Die Ausgangslage ist überwiegend gleich. Eine Familie auf dem Trip durch die Wüste strandet eben dort und muss sich alsbald mit monströsen Mutanten herumschlagen, denn in der Gegend wurden früher massenhaft Atomtests durchgeführt. Die Strahlemänner sind der Familie nicht wohlgesonnen, Überfall, Verschleppung, Rettungsaktion.

Visuell ist das gelungen und sieht stimmig aus, die Abgeschiedenheit erzeugt eine passende Atmosphäre. Völlig verlassen in der wüsten Pampa, gedreht wurde in Marokko, ist das Gefühl des Ausgeliefertseins immer wieder greifbar. Hier spielt das Remake seine Stärken aus.

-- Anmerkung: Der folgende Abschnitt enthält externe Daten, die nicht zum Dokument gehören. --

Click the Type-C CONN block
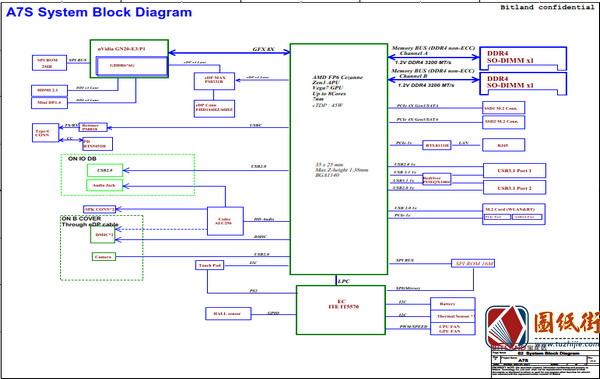 click(x=45, y=133)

Die Protagonisten fallen eher nicht in diese Kategorie. Dass sie zu Beginn eine recht lange Einleitung bekommen ist schon verschwenderisch, denn so interessant sind die Figuren nun auch nicht angelegt. Zwar ist die Gruppe in Anschauungen halbwegs divers aufgestellt und man mag da (je nach Begleitlektüre) einen absichtlich eingebrachten gesellschaftlichen und politischen Diskurs herauslesen. Letztlich haben sie eben ein kleines Fähnchen am Auto, Schusswaffen dabei und decken so manches Ami-Klischee in persona ab.

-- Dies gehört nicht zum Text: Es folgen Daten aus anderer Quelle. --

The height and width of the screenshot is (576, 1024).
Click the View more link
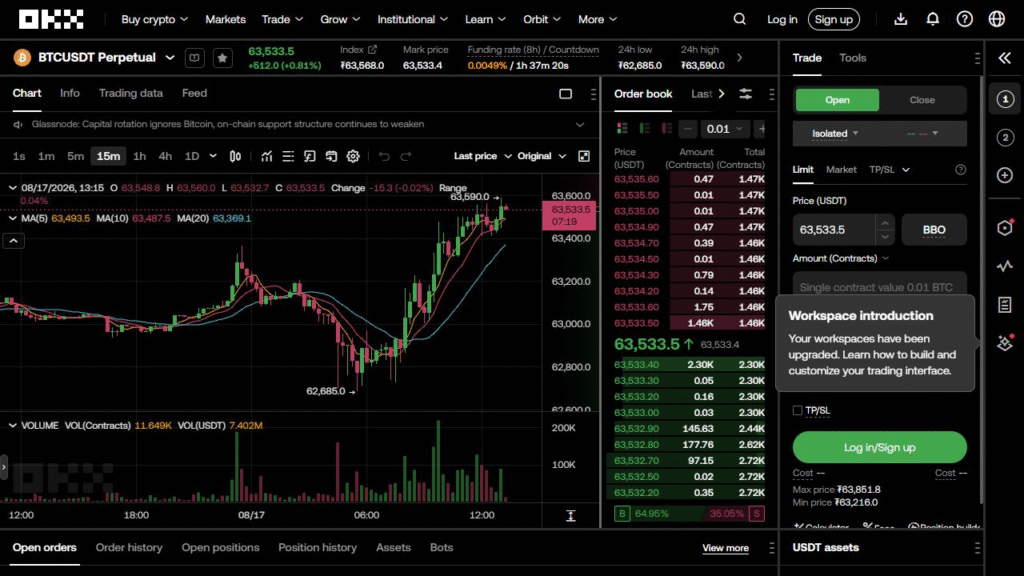(x=725, y=548)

Sei's drum, emotional packend will das hier trotz mancher Härten nicht werden. Dabei wildert Aja szenenweise durchaus gekonnt im Terrorkino, seine Bilder sind teils siffig und manchen Raum kann man schon fast riechen. Das sieht immerhin auch gut aus, die Effekte sind chic und teils saftig, die Maskenabteilung kann hier ebenfalls für sich Werbung machen, wobei die Unterstützung per CGI hier gut ergänzt. Dramaturgisch ist das dafür eher einfach gestrickt, viel zu erklären gibt es letztlich auch nicht. Und trotzdem lässt sich einer der Verstrahlten dazu ungefragt hinreißen, was letztlich erzwungen wirkt, weil man es wohl irgendwo unterbringen musste.

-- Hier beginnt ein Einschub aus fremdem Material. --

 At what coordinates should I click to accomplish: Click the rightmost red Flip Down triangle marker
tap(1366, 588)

Zum Nägelkauen ist das alles nicht, dafür aufgrund der Weite und Verlassenheit durchaus atmosphärisch. Leider auch mit Jumpscares versehen inklusive der ganz dummen Sorte, bei der jemand von einem überzogenen Sounddesign begleitet einfach kurz durch's Bild läuft. Dieses Niveau hätte Aja gar nicht nötig, aber er kann sich eben auch nicht auf die Wirkung der Figuren verlassen. Dafür eben auf das Szenario selbst und die Effektabteilung, sodass das Remake von „The Hills Have Eyes“ ein okayer Genrevertreter ist. Mit den Klassenprimi der Terror-Abteilung kann er aber nicht mithalten.